[Required action] Repeat exactly the lines below that lie between the line with "View the protection" and the line with "16:32, 29 September 2015 (427, 544)", counting both of those lines as part of the answer.

[Source material]

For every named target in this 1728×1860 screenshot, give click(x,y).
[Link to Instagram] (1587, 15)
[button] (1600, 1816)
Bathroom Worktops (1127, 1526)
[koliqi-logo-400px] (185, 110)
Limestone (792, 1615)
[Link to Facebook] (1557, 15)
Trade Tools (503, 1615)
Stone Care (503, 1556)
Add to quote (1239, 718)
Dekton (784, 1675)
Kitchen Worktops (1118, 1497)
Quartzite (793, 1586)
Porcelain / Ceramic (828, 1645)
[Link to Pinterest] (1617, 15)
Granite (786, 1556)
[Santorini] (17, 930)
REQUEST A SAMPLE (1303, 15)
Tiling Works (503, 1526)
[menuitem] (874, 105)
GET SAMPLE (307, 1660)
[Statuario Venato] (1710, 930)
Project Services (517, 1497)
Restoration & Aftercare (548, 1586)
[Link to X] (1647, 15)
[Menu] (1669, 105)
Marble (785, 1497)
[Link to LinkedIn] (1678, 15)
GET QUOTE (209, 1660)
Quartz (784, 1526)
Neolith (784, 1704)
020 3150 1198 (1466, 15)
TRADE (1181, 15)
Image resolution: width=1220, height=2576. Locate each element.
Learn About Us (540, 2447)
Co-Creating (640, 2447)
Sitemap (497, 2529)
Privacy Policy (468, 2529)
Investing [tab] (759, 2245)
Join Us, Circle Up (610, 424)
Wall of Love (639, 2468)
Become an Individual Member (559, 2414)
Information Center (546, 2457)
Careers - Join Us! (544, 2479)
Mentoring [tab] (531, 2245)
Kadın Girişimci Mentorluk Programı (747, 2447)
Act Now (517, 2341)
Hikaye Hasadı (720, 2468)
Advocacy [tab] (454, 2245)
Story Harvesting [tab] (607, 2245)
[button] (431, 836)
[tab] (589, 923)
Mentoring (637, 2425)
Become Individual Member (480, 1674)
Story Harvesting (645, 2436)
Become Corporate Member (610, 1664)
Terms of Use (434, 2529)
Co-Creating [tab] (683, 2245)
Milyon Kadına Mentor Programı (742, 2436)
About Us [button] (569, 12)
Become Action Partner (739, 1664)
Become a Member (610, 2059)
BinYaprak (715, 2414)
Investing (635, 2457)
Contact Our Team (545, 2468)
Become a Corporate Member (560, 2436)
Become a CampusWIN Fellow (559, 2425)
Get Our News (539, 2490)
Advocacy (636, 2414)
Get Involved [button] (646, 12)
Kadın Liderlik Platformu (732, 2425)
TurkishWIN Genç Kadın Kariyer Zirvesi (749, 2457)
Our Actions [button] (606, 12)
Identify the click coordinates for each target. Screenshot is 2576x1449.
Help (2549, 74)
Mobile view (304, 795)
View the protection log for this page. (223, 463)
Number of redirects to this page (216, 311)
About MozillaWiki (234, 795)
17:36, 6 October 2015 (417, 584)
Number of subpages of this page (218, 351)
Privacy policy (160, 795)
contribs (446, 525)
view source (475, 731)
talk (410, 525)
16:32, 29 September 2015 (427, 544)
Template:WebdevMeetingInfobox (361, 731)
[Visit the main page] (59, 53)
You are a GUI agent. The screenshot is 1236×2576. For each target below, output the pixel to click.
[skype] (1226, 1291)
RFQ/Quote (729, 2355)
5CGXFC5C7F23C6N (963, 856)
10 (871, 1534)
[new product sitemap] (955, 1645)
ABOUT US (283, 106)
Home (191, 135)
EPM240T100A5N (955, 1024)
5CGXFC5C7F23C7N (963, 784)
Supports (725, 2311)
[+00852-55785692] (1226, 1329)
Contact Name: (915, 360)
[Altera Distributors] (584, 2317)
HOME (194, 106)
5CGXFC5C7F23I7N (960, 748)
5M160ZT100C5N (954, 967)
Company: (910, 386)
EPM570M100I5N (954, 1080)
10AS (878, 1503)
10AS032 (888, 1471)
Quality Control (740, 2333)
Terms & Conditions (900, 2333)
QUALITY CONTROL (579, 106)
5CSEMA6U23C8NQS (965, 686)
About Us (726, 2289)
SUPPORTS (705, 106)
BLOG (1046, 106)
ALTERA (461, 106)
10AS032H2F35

[Solution for this exercise]
View the protection log for this page. (223, 463)
Number of redirects to this page (216, 311)
About MozillaWiki (234, 795)
17:36, 6 October 2015 (417, 584)
Number of subpages of this page (218, 351)
Privacy policy (160, 795)
contribs (446, 525)
view source (475, 731)
talk (410, 525)
16:32, 29 September 2015 (427, 544)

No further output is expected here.